[Chris Lasher] > I'm trying to write a tool to scrape through some of the Ribosomal > Database Project II's (http://rdp.cme.msu.edu/) pages, specifically, > through the Hierarchy Browser. (http://rdp.cme.msu.edu/hierarchy/)
I'm sure that urllib is the right tool to use. However, there may be one or two problems with the way you're using it.
> --------excerpted HTML----------------
<!-- snip -->
> <form name="hierarchyForm" method="POST" > action="HierarchyControllerServlet/start/"> > <input type='hidden' name='printParams' value='no' />
This is an omission from the params you are passing to the HierarchyServlet. Although the "printParams" field is not visible to you in a browser, the browser still submits a name/value pair in its form submission. So you should also in your code, as shwon below.
> <input id="bergeys" name="taxonomy" type="radio" value="rdpHome" checked>
Also, you are using the wrong value for the taxonomy field. You are setting a value of "bergeys", which is the ID of the field, not its value.

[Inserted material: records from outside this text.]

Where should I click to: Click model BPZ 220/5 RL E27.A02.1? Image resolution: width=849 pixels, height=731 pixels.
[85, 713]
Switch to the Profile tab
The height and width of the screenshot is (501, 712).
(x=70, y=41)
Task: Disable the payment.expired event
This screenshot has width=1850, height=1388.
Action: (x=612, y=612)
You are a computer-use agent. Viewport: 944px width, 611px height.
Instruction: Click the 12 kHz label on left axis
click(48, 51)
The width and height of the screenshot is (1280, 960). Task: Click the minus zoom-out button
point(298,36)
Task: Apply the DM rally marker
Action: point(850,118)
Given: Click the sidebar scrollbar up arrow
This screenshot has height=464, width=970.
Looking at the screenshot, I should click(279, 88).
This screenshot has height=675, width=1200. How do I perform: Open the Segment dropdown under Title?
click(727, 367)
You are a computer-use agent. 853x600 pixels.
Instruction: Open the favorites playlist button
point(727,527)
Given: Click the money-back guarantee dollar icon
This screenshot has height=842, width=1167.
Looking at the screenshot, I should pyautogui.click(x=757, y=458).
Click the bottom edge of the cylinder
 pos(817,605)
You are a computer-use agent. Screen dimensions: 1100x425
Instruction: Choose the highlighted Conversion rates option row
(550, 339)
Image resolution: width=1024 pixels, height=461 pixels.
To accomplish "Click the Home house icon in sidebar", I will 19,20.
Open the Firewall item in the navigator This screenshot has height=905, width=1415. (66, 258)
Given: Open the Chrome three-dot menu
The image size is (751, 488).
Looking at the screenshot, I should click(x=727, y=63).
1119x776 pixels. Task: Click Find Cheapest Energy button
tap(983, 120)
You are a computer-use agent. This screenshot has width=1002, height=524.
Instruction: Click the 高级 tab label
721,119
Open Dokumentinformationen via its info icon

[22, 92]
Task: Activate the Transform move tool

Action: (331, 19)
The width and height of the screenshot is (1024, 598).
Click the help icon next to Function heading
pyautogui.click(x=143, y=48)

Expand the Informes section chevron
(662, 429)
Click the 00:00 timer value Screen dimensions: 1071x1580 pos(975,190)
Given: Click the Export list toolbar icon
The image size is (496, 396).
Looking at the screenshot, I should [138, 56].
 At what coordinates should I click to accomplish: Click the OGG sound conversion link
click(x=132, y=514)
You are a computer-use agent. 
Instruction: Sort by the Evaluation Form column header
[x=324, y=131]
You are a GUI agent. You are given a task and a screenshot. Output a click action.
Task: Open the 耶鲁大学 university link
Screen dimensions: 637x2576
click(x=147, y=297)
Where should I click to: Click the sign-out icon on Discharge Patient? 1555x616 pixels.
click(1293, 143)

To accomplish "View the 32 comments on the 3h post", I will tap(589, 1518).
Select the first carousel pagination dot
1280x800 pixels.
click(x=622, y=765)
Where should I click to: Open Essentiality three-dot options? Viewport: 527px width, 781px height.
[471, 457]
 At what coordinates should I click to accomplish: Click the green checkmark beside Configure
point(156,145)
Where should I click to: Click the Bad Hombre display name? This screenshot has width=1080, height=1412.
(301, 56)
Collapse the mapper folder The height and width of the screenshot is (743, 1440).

The correct value is "rdpHome".
> --------Python test code--------------- > #!/usr/bin/python > > import urllib > > options = [("strain", "type"), ("source", "both"), > ("size", "gt1200"), ("taxonomy", "bergeys"), > ("browse", "Browse")]
Try this
options = [ ("printParams", "no"), ("strain", "type"), ("source", "both"), ("size", "gt1200"), ("taxonomy", "rdpHome"), ("browse", "Browse"),]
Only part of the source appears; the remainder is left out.